** THE TASK **
The range runs from the line containing "Select the Code column header" to the last line of the entries. Copy that range exactly, omitting pictures.

==== SUPPLIED ENTRIES ====

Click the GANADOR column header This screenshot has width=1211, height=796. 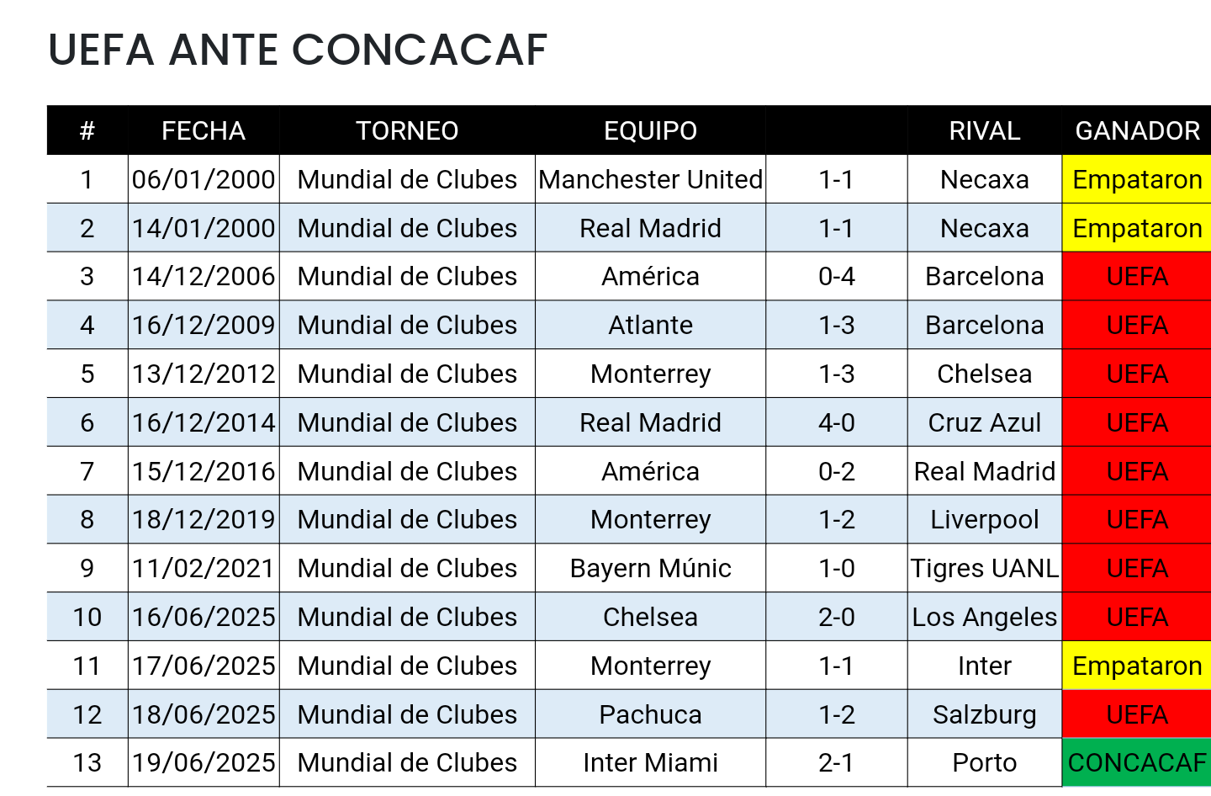click(1137, 130)
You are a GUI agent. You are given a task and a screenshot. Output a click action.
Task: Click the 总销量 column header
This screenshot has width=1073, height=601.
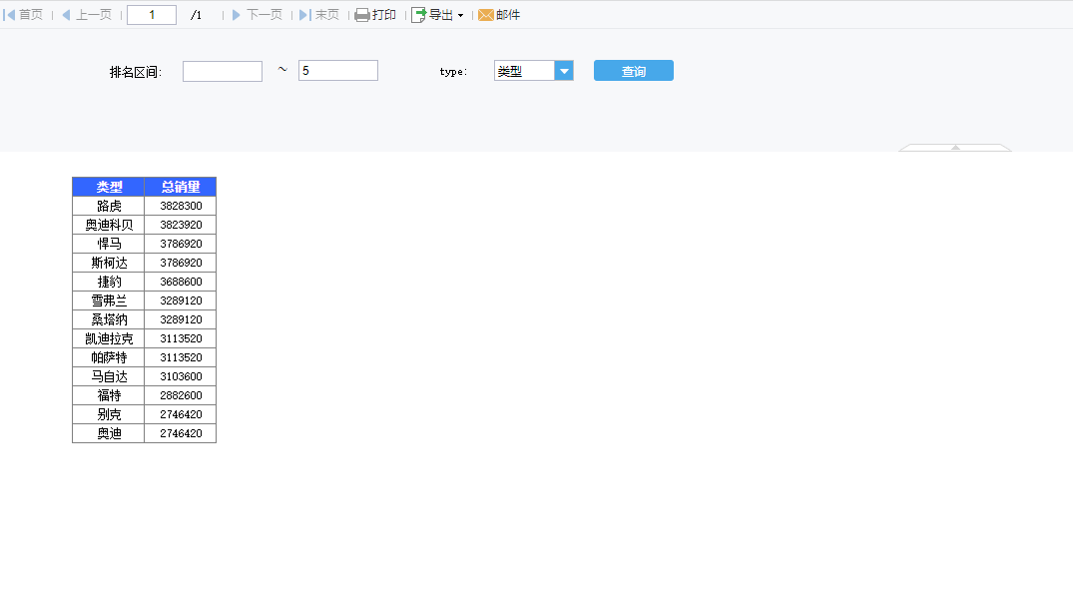coord(181,187)
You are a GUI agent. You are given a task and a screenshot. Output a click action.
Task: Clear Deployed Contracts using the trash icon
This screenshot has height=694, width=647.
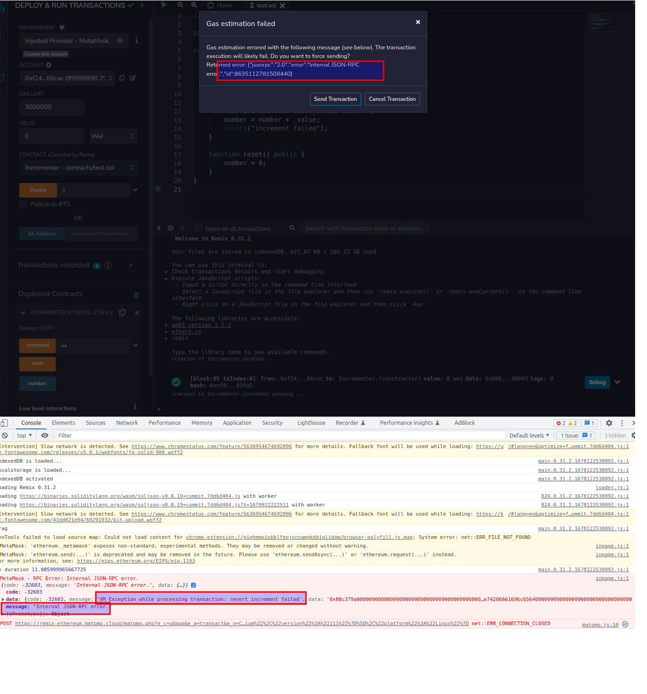coord(136,295)
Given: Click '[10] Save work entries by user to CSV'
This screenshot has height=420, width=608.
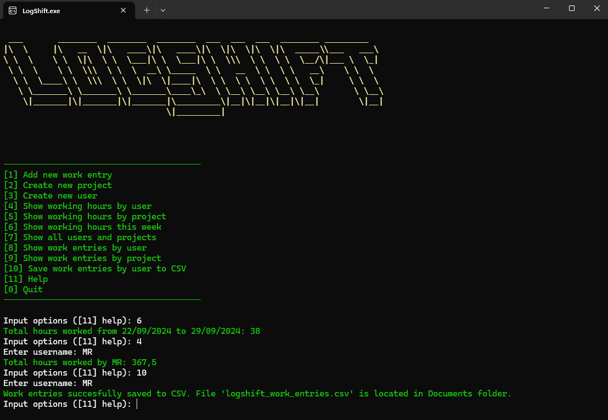Looking at the screenshot, I should tap(95, 269).
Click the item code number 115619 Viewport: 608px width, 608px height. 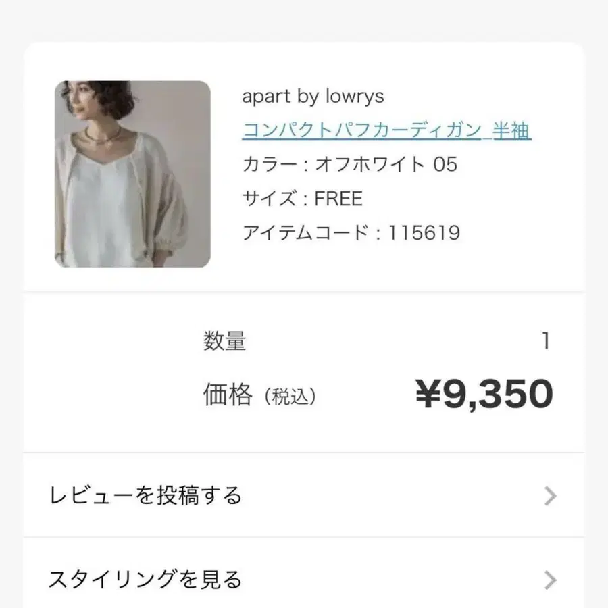(424, 232)
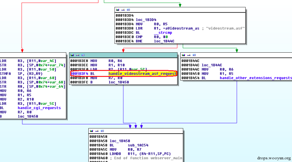Click the edit pencil icon on the 0001B3E8 node

pyautogui.click(x=78, y=55)
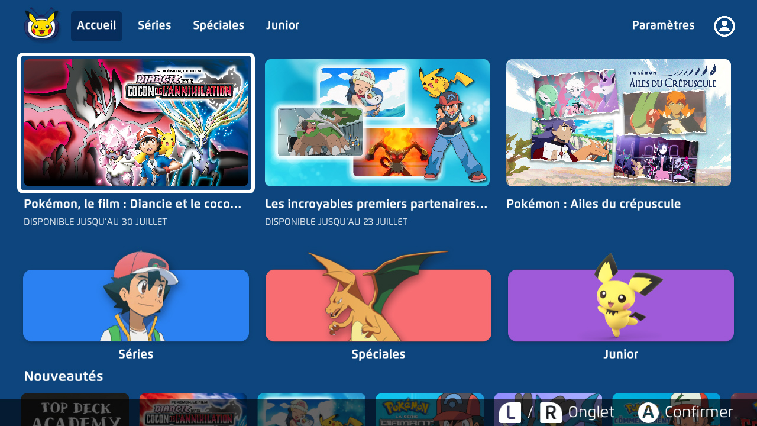Open the user profile icon
This screenshot has height=426, width=757.
point(724,26)
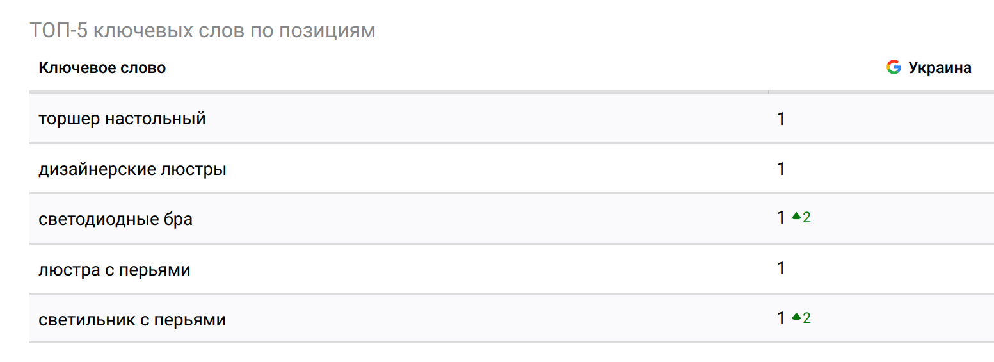Viewport: 994px width, 362px height.
Task: Click green up arrow in светодиодные бра row
Action: (796, 217)
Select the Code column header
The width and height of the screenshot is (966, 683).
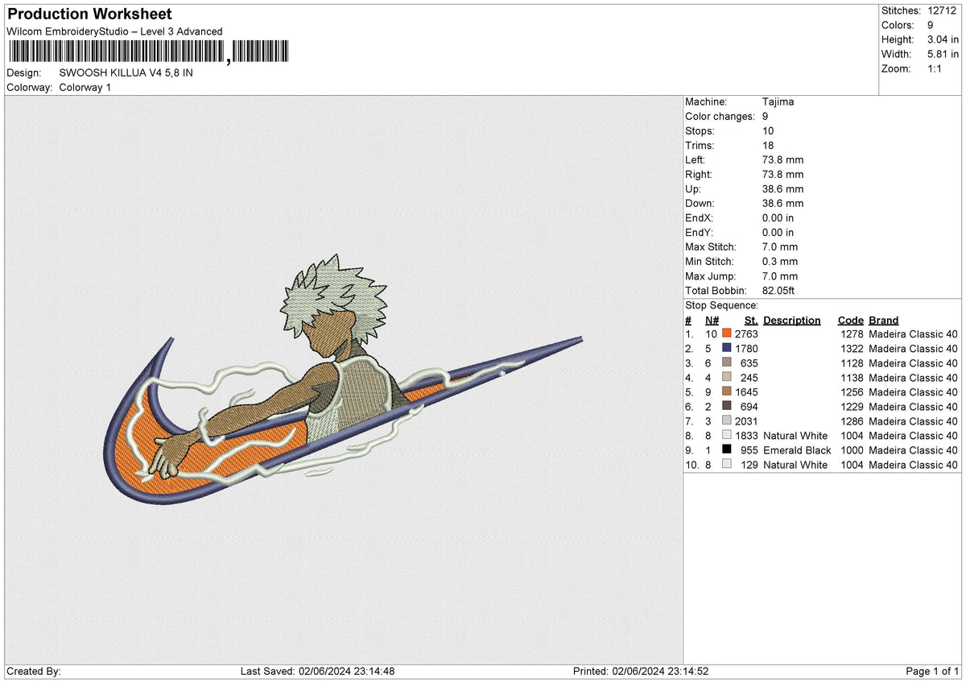(x=850, y=320)
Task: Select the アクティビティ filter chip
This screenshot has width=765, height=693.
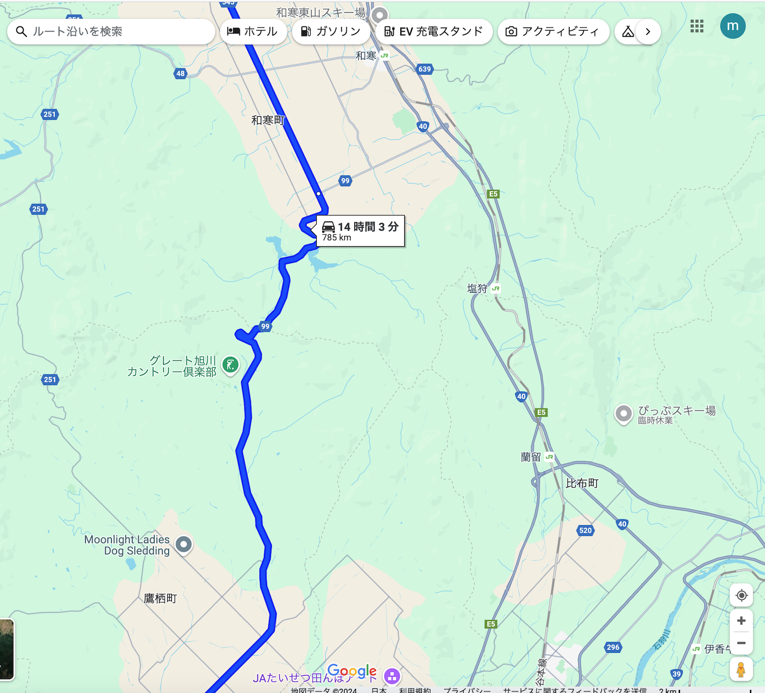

====

** WRITTEN RESPONSE **
Select the Code column header
The width and height of the screenshot is (966, 683).
(x=850, y=320)
Task: Select the アクティビティ filter chip
This screenshot has width=765, height=693.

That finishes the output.